I've got to tell you: it's
tough staying focused on office supply orders and drive cylinder
density samples when you know that a thousand miles away your middle
child is standing in front of a judge, attempting to explain how she
just happened to come into possession of a controlled substance. As a
matter of fact, I'd say that it's pretty darned impossible. Not to
mention frustrating.
Everything about this situation has been frustrating. It's frustrating not to have the complete story, ever ... to have to piece
it together in inconsistent dribs and drabs, here and there. It's
frustrating to call the courthouse in TicTac and be plunged
immediately into the labyrinth of voicemail hell, never knowing the
warm and gentle embrace of an actual human voice. It's frustrating to
talk to Daughter #2 and hear her say that she'd "rather go to jail
than quit using" ...
knowing that she is quite likely to get her wish. It's frustrating
to call the ex-husband, looking for news or clarification or maybe just
a little co-parental commiseration, and instead finding him all dopey
and defensive after four bottles of Mickeys.
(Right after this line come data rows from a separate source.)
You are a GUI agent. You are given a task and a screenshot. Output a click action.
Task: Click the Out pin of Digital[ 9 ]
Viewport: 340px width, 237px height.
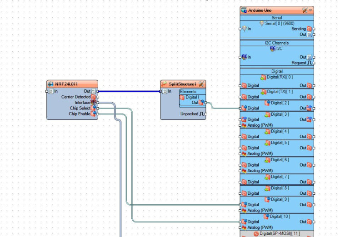click(x=309, y=205)

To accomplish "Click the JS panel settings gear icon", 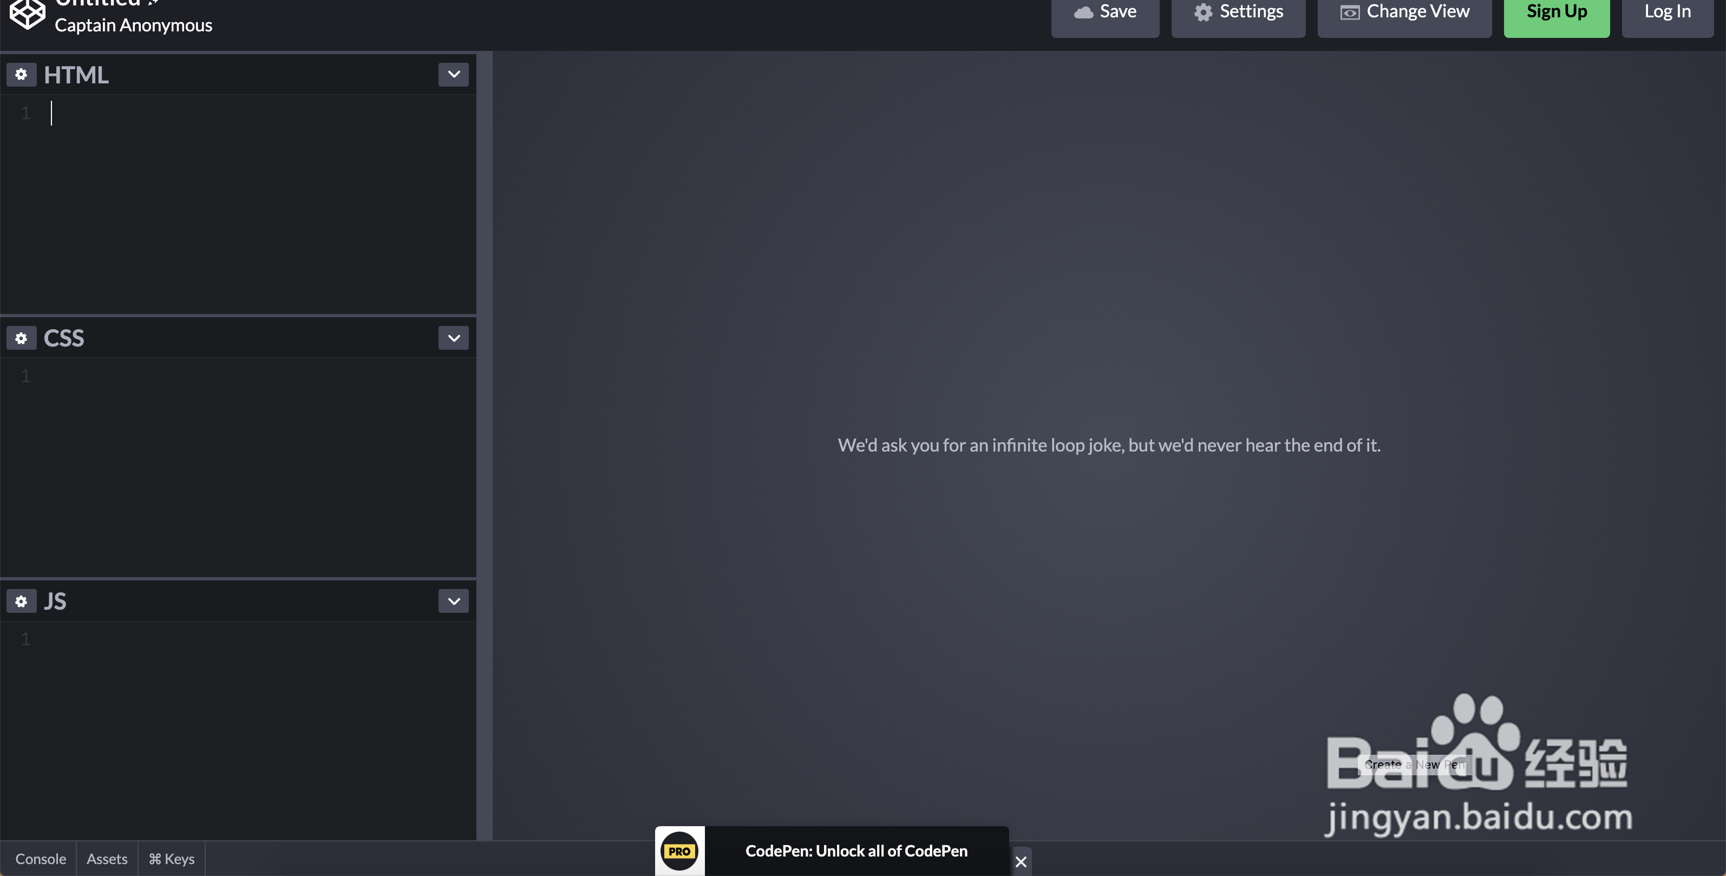I will [x=20, y=601].
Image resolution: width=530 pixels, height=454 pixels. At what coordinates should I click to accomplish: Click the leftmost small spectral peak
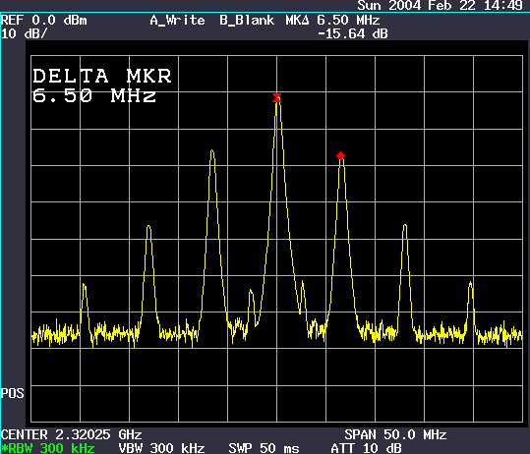pos(85,285)
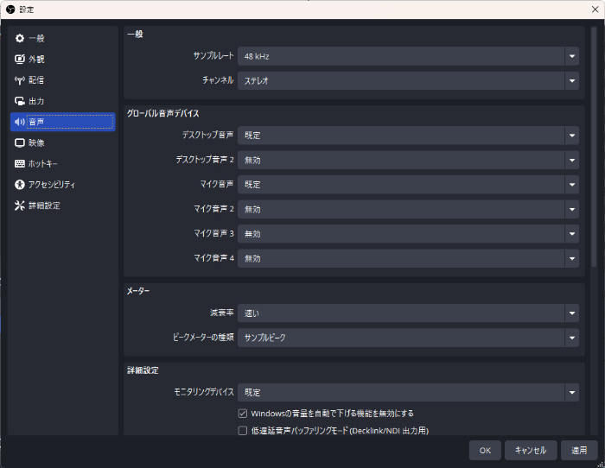Uncheck Windowsの音量を自動で下げる機能を無効にする checkbox

[x=243, y=414]
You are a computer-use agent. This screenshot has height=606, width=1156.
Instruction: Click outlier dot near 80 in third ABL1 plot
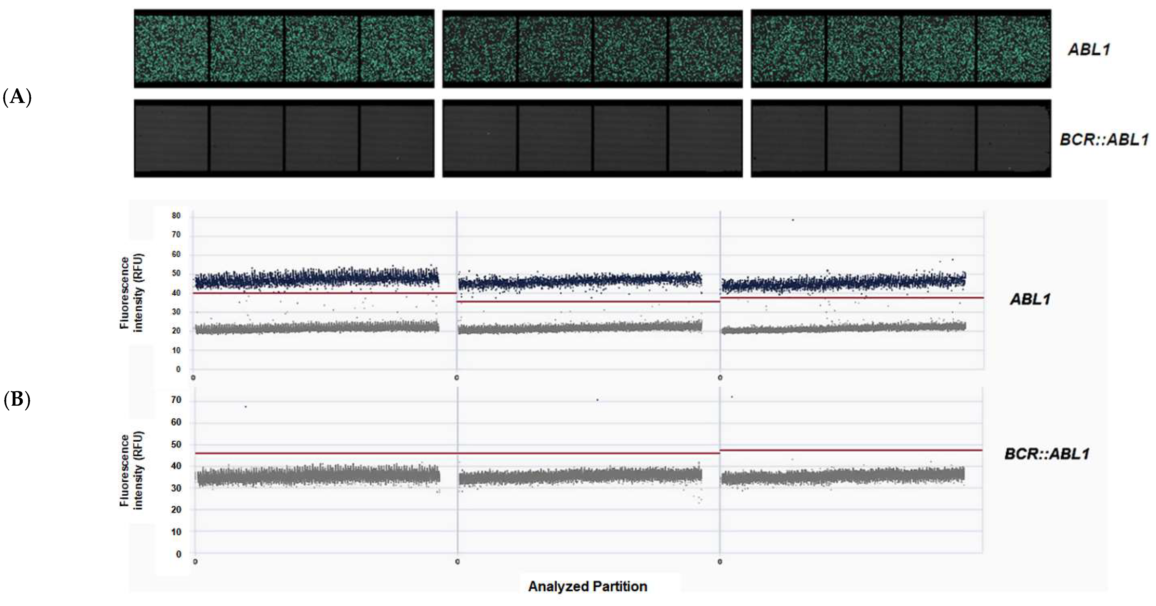pyautogui.click(x=793, y=220)

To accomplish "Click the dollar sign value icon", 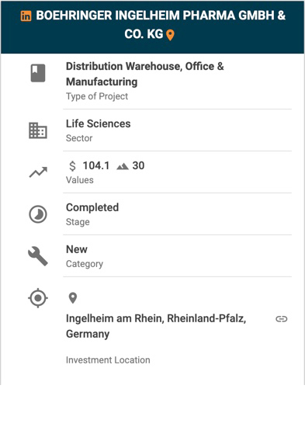I will 72,165.
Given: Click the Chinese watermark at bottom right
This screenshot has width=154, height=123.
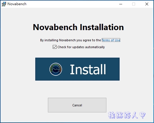Looking at the screenshot, I should (127, 115).
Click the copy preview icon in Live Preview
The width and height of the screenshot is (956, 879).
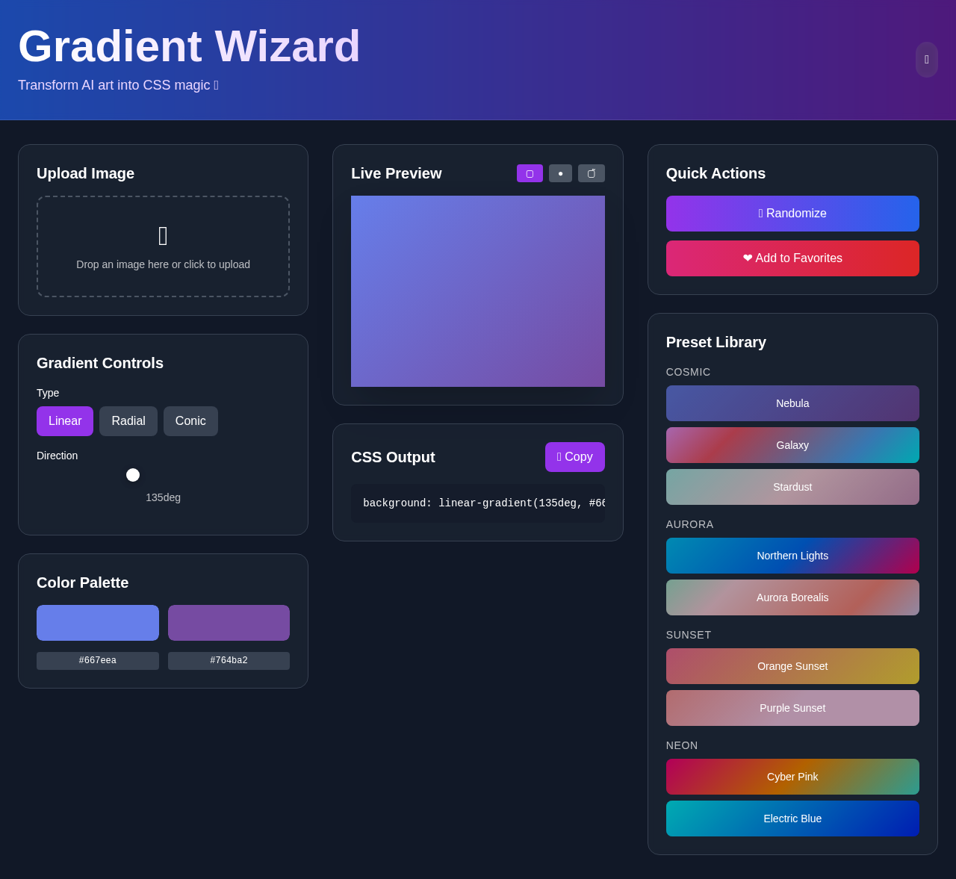[591, 173]
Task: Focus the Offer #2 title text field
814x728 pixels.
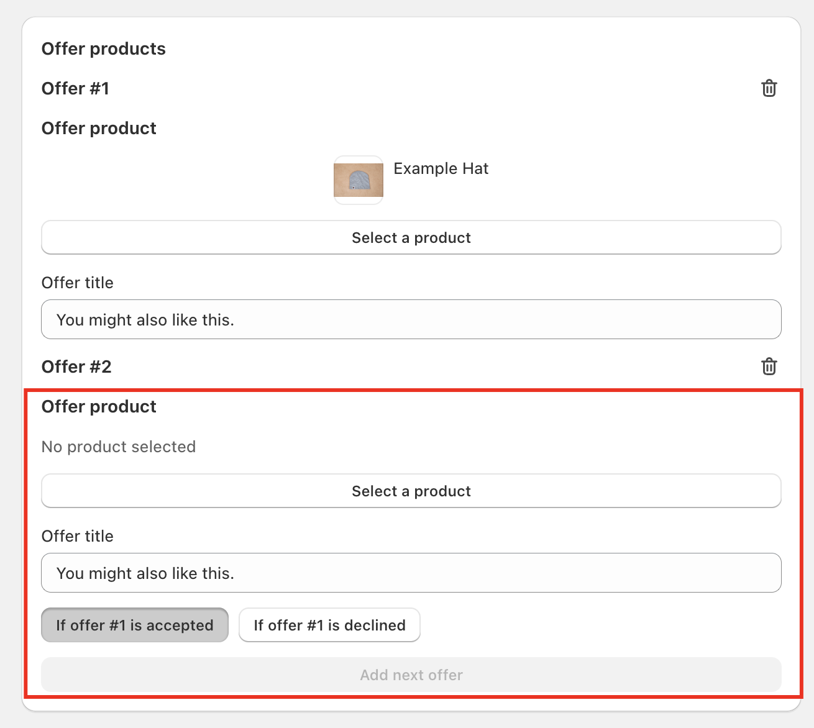Action: click(x=411, y=573)
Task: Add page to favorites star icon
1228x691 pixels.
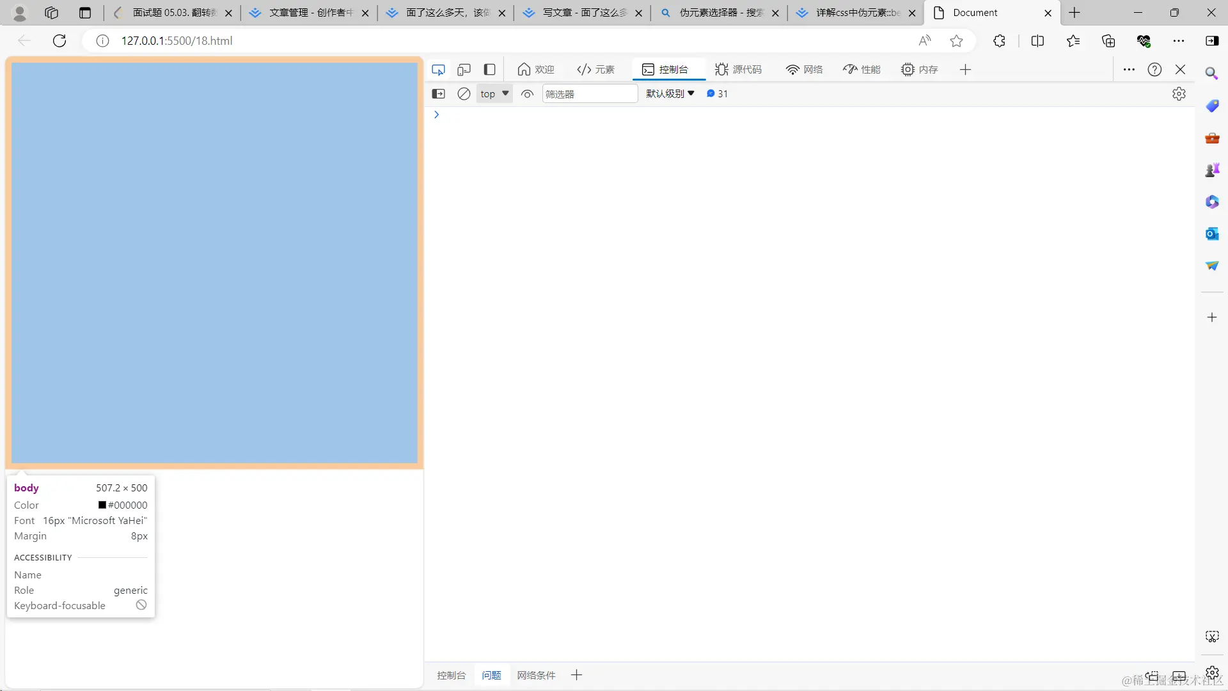Action: [x=956, y=41]
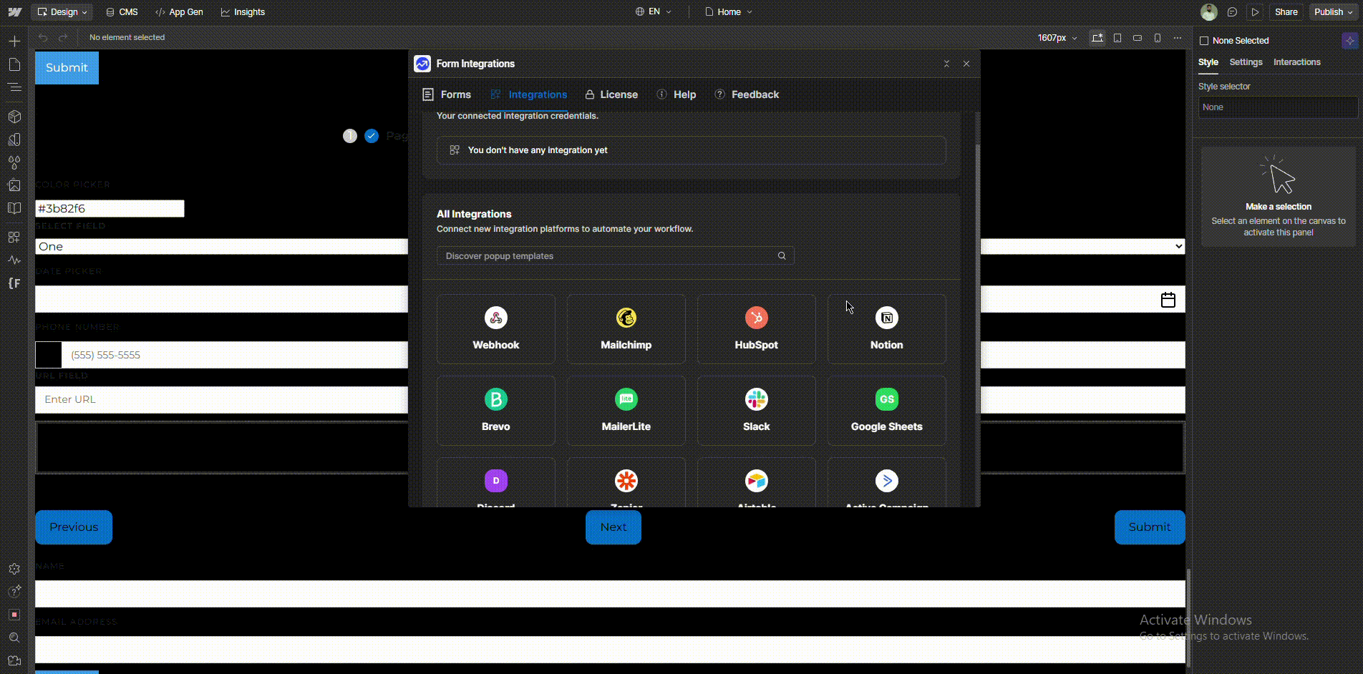Image resolution: width=1363 pixels, height=674 pixels.
Task: Toggle the None Selected checkbox
Action: [x=1204, y=41]
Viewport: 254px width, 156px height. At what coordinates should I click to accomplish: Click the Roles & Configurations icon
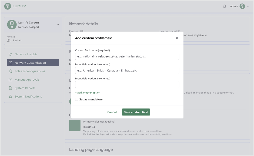pos(11,71)
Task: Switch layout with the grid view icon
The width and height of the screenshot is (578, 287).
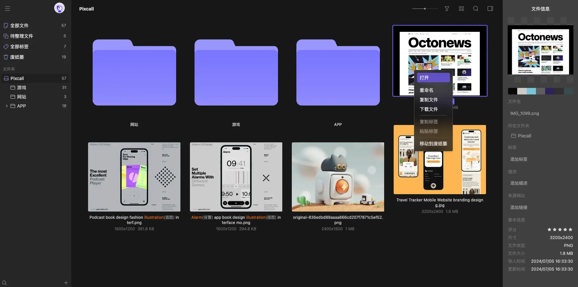Action: (x=461, y=9)
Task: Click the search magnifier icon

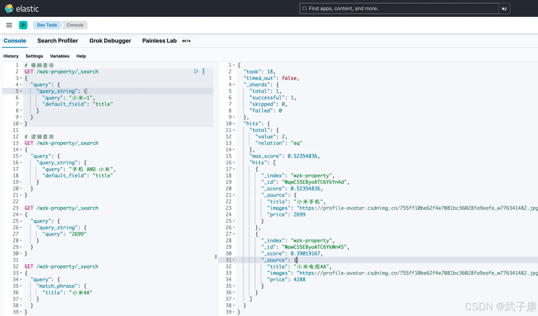Action: click(x=305, y=9)
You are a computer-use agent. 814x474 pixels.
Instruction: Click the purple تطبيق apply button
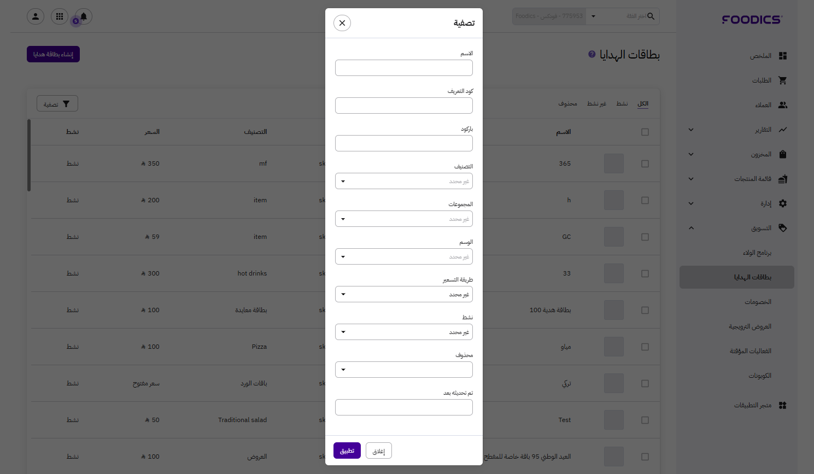347,450
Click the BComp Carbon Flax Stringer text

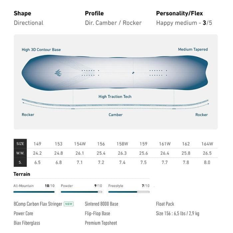point(38,204)
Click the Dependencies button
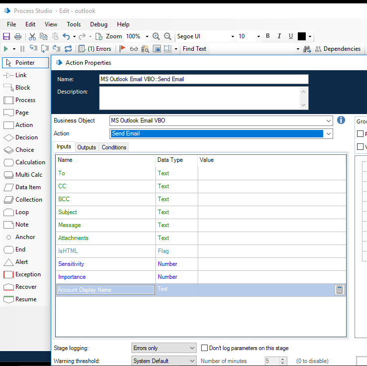 (x=337, y=49)
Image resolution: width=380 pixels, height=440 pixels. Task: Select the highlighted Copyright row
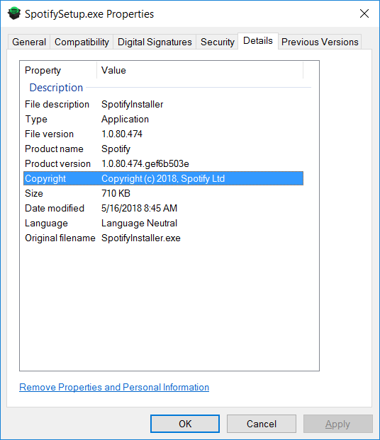[164, 178]
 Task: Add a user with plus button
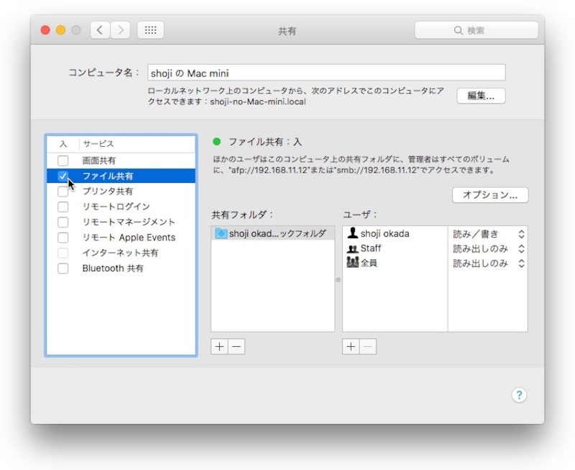351,346
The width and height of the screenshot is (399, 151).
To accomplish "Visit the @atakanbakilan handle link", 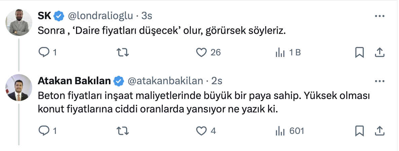I will pos(165,81).
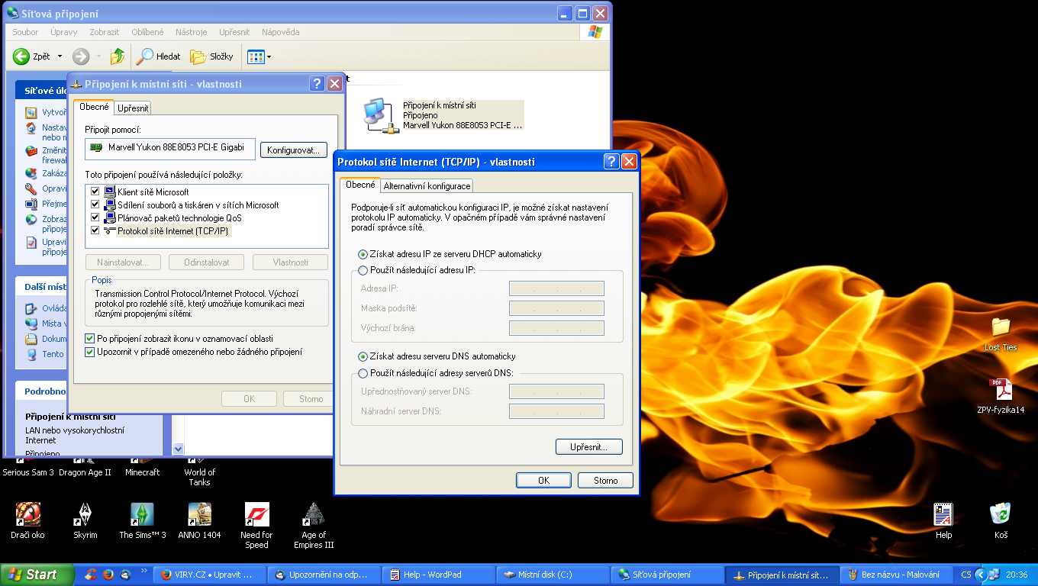Switch to Alternativní konfigurace tab
The height and width of the screenshot is (586, 1038).
(427, 186)
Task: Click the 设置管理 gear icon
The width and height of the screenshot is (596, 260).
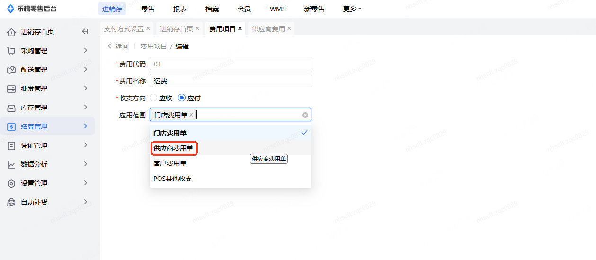Action: 11,183
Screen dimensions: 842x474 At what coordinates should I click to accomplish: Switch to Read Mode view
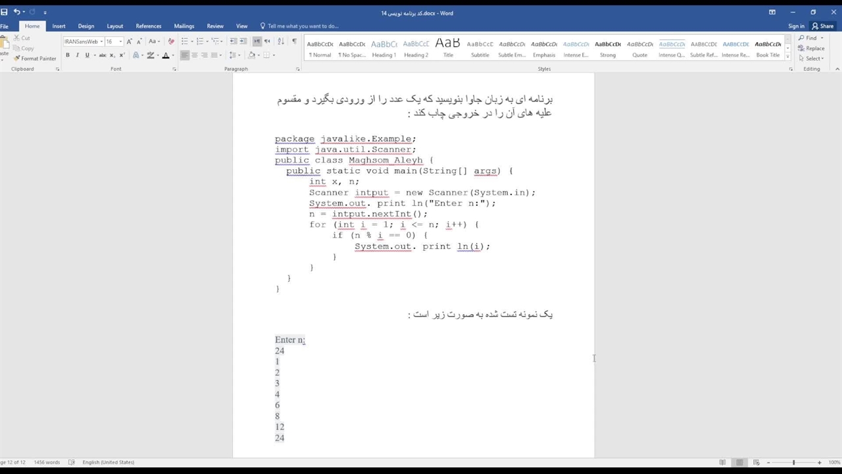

It's frustrating to actually have the solution
-- to know from painful personal experience that the only way out of
the mess her life has become is to get clean, and then to STAY clean:
nothing else in her life will EVER be 'fixed' until that
happens -- and knowing that my "solution" is about as welcome as Mike
Tyson in a State of Nevada boxing ring.
And it's frustrating to feel so goddamned frustrated all the time. Frustration is the least productive of all the emotions. [I guess you could call frustration the Maraamu Tribe of emotions.]
But for right now, frustration
is all I've got ... that and guilt, of course: buckets and buckets of
my special patented brand of If I hadn't/If I didn't/If I'd only
guilt ... a dollop or two of déjà vu [swap out alcohol
and cocaine for meth and Ecstacy -- and The Balding Aluminum Sales Guy
for Norm The Unemployed Auto Mechanic -- and you've got Young
Screwed-Up Addict Secra] ... a few random molecules of anger, directed
at everybody in general and nobody in particular, including myself and
my ex and God ["If I start believing in You again, will You get her through this one?"]
... and, on top of everything else, a sort of ennervating, bone-deep,
all-over sadness. As a matter of fact, it's likely that sadness may
completely eclipse frustration as the Emotion du Jour ... as I once
again try to stay focused on time sheets and soil seepage and
aerially-deposited lead assessments, while a thousand miles away ...
... Daughter #2 "celebrates" her nineteenth birthday today.